Directions
Pick out every line of the rows below that contains the string "pixels", and copy each one. Case counts.
>>>
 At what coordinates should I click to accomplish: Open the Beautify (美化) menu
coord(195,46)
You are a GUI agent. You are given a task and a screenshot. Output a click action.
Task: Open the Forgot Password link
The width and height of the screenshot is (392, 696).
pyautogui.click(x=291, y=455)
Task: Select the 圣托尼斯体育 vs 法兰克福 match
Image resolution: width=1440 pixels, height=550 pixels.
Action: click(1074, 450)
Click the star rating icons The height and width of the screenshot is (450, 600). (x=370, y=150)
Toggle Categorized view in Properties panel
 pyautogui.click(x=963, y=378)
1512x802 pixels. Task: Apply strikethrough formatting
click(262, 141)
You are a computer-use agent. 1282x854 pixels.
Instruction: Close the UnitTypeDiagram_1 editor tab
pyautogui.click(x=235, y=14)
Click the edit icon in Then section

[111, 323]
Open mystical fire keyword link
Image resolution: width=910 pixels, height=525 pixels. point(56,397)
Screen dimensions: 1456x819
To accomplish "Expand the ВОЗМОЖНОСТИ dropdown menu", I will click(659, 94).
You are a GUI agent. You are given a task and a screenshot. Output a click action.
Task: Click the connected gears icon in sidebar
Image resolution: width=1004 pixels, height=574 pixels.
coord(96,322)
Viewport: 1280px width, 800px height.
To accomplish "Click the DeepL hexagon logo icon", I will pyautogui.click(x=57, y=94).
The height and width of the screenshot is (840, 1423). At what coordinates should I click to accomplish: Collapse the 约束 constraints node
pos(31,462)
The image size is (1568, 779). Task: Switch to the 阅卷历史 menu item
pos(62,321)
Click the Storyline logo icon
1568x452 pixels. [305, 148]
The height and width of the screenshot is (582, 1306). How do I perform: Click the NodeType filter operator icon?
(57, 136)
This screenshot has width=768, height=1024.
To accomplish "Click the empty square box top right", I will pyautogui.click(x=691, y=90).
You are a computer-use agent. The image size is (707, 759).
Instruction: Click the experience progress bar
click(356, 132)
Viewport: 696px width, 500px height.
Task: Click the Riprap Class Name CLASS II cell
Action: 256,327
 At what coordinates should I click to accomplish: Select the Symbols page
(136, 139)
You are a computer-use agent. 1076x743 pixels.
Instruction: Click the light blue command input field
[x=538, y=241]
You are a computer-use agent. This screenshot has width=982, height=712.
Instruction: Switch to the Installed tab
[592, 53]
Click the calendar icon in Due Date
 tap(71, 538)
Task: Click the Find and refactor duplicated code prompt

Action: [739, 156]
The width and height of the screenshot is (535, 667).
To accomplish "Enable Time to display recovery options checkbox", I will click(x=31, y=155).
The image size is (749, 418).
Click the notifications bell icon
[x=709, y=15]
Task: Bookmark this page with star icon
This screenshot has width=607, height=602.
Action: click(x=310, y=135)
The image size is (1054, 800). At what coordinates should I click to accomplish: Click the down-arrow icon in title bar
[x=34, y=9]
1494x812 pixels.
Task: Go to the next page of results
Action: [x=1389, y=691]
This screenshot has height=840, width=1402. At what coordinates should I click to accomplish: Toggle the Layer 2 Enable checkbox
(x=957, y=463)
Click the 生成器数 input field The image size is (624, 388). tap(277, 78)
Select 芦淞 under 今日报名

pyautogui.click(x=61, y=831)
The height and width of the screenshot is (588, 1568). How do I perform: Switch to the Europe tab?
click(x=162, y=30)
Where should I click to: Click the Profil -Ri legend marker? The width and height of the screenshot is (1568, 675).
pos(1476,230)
<<<
Full solution
Image resolution: width=1440 pixels, height=550 pixels.
1512x802 pixels. Task: Apply strikethrough formatting
You are a computer-use agent. 1282x854 pixels.
Image resolution: width=910 pixels, height=525 pixels. point(56,397)
Image resolution: width=1004 pixels, height=574 pixels.
1568x452 pixels. [305, 148]
You are a computer-use agent. 1076x743 pixels.
1494x812 pixels.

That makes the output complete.